Opmet od aroF
Laura não reconhecia mais o reflexo no espelho. Na verdade, há tempos não se reconhecia mais com o que quer que fosse no passado. O que quer que tivesse ali, tinha se esvaído com o passar do tempo.
Tinha muitos arrependimentos, um mais latente do que o outro, e seus pensamentos negativos ficavam ainda mais nítidos quando as consequências de suas atitudes passadas ficavam cada vez mais afloradas. Estava cansada, exausta de si mesmo, deprimida demais para pensar no presente, infeliz demais para cogitar um futuro.
Em sua cabeça tinham muitos talvez. Se tivesse feito tal coisa, se tivesse falado tal coisa, se tivesse tomado tal atitude... Talvez sua vida fosse diferente do que era agora. Talvez, em algum momento, fosse verdadeiramente feliz ou tivesse um vislumbre de tal sensação, coisa que não sentia há tempos.
Estava há tanto tempo naquele estado que nem se lembrava se um dia fora feliz. Não que tivesse uma vida dura e difícil, na verdade tinha uma vida boa e abastada que a permitia fazer muitas coisas, mas ainda assim não era o suficiente, e talvez nunca fosse.
“Tantos talvez...Como se vive assim?” perguntava-se Laura olhando para as pequenas e tímidas rugas que apareciam em seus olhos. Já não era tão jovem como costumava ser, e com o passar do tempo, seu coração fora tomado só pelo sentimento de amargura e lapsos de euforia que não bastavam de uma tentativa de se enganar.

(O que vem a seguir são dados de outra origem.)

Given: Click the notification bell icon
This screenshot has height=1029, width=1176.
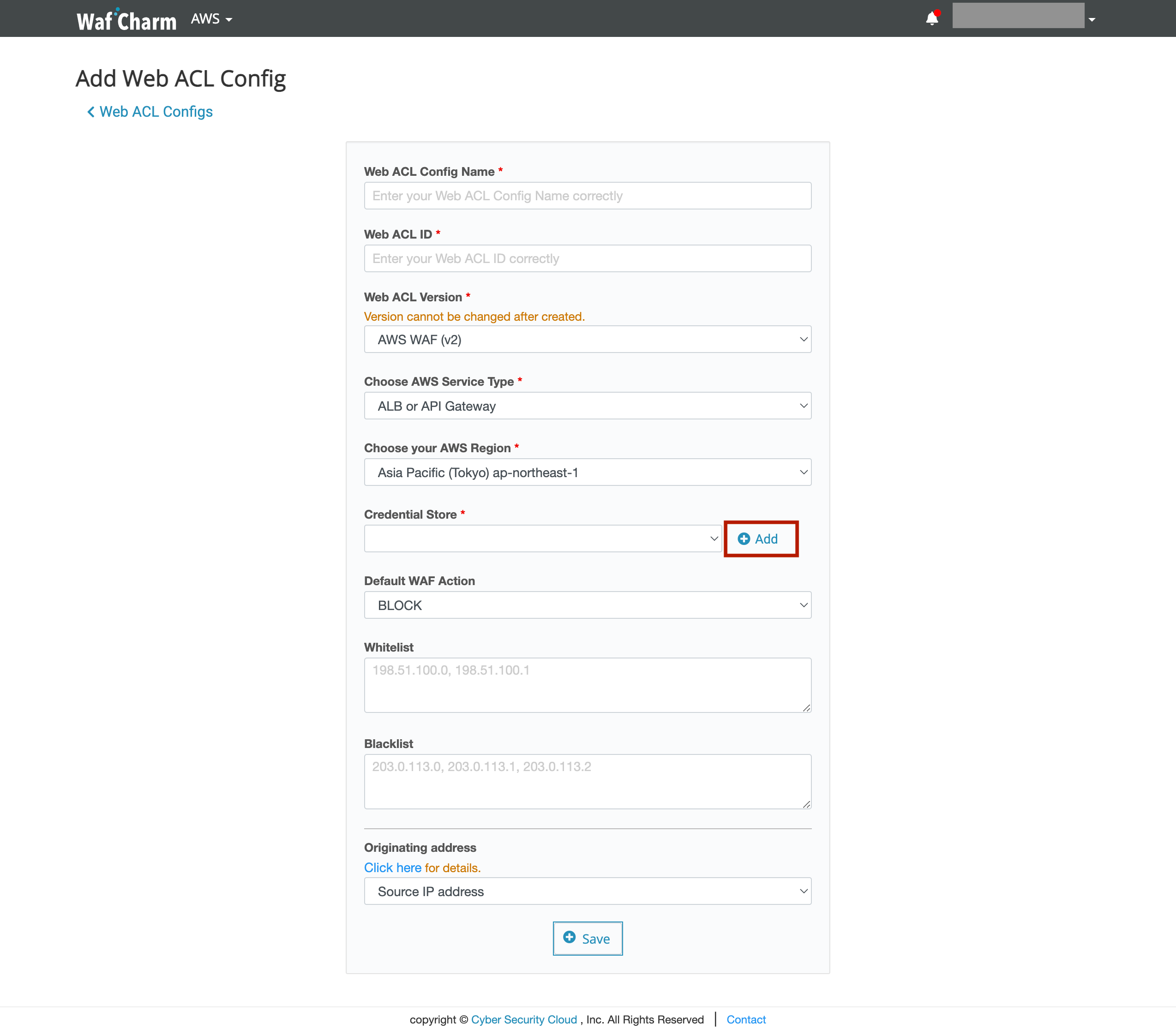Looking at the screenshot, I should click(x=931, y=19).
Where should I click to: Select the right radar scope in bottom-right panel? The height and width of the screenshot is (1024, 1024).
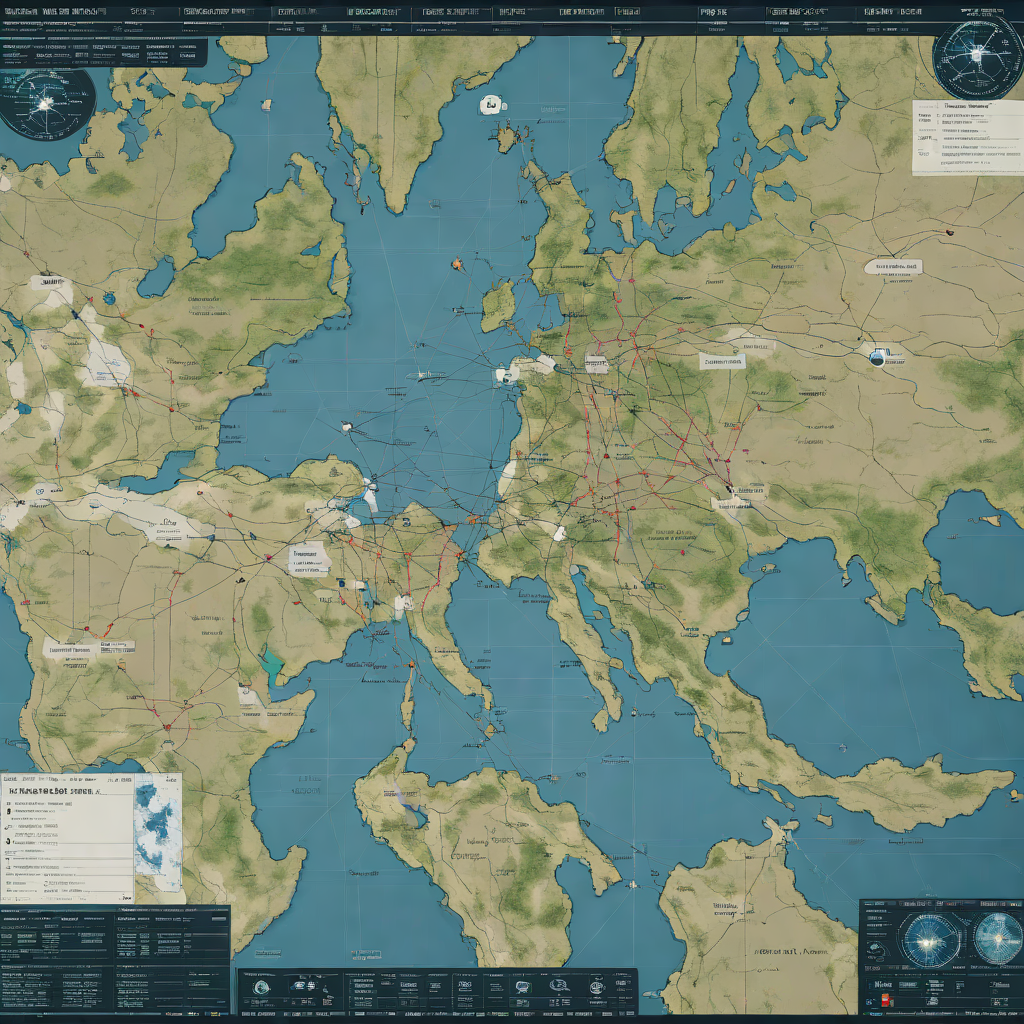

Vivia se auto sabotando. Era o que mais fazia desde a adolescência, quando soube que era diferente de sua melhor amiga e de tantas outras garotas ao redor. Elas olhavam para os garotos com olhares desejosos, e ela sequer entendia o que estava acontecendo com ela.
Só sabia que era muito errado, e que não deveria sentir isso, a não ser quando ela tinha a impressão de que alguma garota notava ela, a encarava ou a olhava dos pés à cabeça. Aí então ela sentia aquilo que não conseguia nomear.
Mas aquele sentimento era como um natimorto: não tinha sequer chances de crescer, sendo enterrado a cada olhar desgostoso de sua mãe quando ela se recusou a ter um namorado ou das cobranças do seu pai para ser exemplo para as irmãs mais nova. Ainda assim, não tinha coragem sequer de conversar isso com as pessoas mais próximas a ela: seu irmão mais velho e sua melhor amiga.
Apesar de seu irmão desconfiar, fazendo uma ou outra pergunta que sugeria isso, ela negava com afinco. Sequer pensou em conversar isso com Coralina por medo de que ela a julgasse mal, apesar de que ela já era simpatizante desde a tenra idade, e com o passar do tempo se mostrou ainda mais a favor do direito de pessoas como...
Ela poderia ter sido, mas já era tarde demais. Tudo já estava fora do tempo.
Não era mais jovem, não era atraente, não tinha feito metade das coisas que gostaria por medo, não tinha vivido nada que desejava até então. Nem mesmo a separação com seu companheiro de uma vida a fez se sentir melhor.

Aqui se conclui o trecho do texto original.